Ils soutiennent que :
- l’arrêté est entaché d’un vice d’incompétence ;
- l’arrêté méconnaît les articles 9 et 9-1 de la loi n° 2000-614 du 5 juillet 2000 relative à l'accueil et à l'habitat des gens du voyage ; il n’est pas établi qu’en application de ces dispositions, combinées à celles de l’article L. 5211-9-2 du code général des collectivités territoriales, le président de la communauté d’agglomération du Grand Chalon aurait pris un arrêté, de surcroit opposable, portant interdiction, en dehors des aires d’accueil des gens du voyage, du stationnement sur le territoire de la commune des résidences mobiles ;
- il n’est pas établi que les obligations issues de l’article 1er de la loi du 5 juillet 2000 et notamment l’aménagement des aires de grand passage selon les prescriptions du schéma départemental d’accueil des gens du voyage soient satisfaites ; le cas échéant, par la voie de l’exception d’illégalité de l’arrêté portant interdiction de stationner en dehors des aires d’accueil des gens du voyage, la condition fixée par le I de l’article 9 de cette loi ne serait pas remplie ;
- l’arrêté est entaché d’erreur de qualification juridique des faits et d’erreurs d’appréciation dès lors que le stationnement n’est pas de nature à porter atteinte à la salubrité, la sécurité ou la tranquillité publiques ; aucune effraction ou destruction n’est intervenue, il n’existe pas de risque de tensions ou de rixes, des sanitaires sont présents, les caravanes sont équipées de dispositifs sanitaires autonomes, les branchements sont réalisés de manière sécurisée, le terrain est propre, entretenu et des containers à poubelle ont été installés ;
- la brièveté du délai imposé pour quitter les lieux les assujettit à une contrainte excessive et disproportionnée.

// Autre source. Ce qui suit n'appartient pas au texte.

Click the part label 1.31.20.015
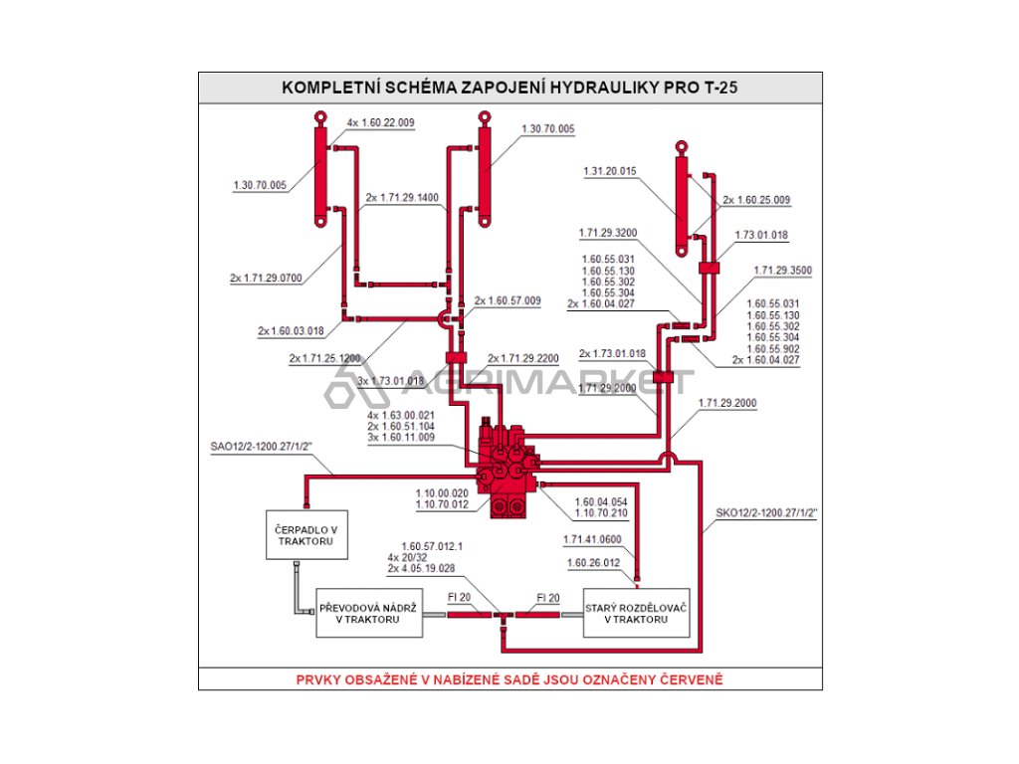tap(609, 171)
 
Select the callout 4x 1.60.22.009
tap(380, 123)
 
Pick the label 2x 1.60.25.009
tap(756, 200)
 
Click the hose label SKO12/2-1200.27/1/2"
tap(766, 514)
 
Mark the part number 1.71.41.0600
tap(592, 539)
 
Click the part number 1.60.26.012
tap(592, 562)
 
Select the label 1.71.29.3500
tap(782, 270)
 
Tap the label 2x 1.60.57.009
tap(508, 300)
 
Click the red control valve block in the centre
tap(507, 468)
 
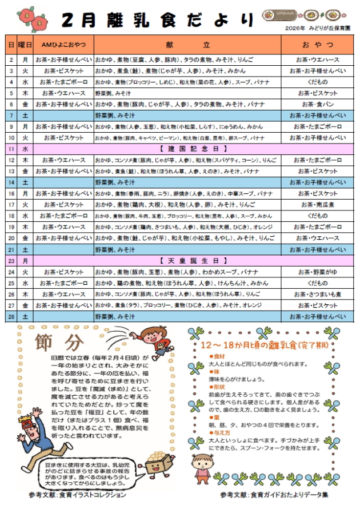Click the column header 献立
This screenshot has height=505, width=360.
click(x=187, y=44)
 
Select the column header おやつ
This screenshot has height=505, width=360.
click(x=317, y=44)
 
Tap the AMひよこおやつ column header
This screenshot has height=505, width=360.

Par un mémoire en défense, enregistré le 16 avril 2026, le préfet de Saône-et-Loire conclut au rejet de la requête.
Il fait valoir qu’aucun des moyens soulevés par les requérants n’est fondé.
Vu les autres pièces du dossier.
Vu :
le code général des collectivités territoriales ;
la loi n° 2000-614 du 5 juillet 2000 ;
le code de justice administrative.
En application de l’article R. 779-8 du code de justice administrative, la présidente du tribunal a désigné Mme Ach, première conseillère, pour statuer sur les litiges visés à l’article L. 779-1 du code de justice administrative.
Les parties ont été régulièrement convoquées à l’audience du 16 avril 2026 à 15 heures, audience à laquelle elles n’étaient ni présentes, ni représentées.
Au cours de l’audience publique tenue en présence de Mme Lelong, greffière d’audience, seul a été entendu le rapport de Mme Ach, magistrate désignée.
La clôture de l’instruction a été prononcée à l’issue de l’audience.
Considérant ce qui suit :
Par un arrêté du 14 avril 2026, le préfet de Saône-et-Loire a mis en demeure les gens du voyage stationnés sur la partie herbeuse du terrain de football d’entraînement du Football club chalonnais situé rue Pierre de Coubertin à Chalon-sur-Saône, appartenant à la communauté d’agglomération du Grand Chalon, de quitter les lieux dans un délai de vingt-quatre heures à compter de la notification de cet arrêté. Par la présente requête, M. B... A... et « les occupants du terrain » demandent au tribunal, sur le fondement de l’article L. 779‑1 du code de justice administrative, d’annuler cet arrêté.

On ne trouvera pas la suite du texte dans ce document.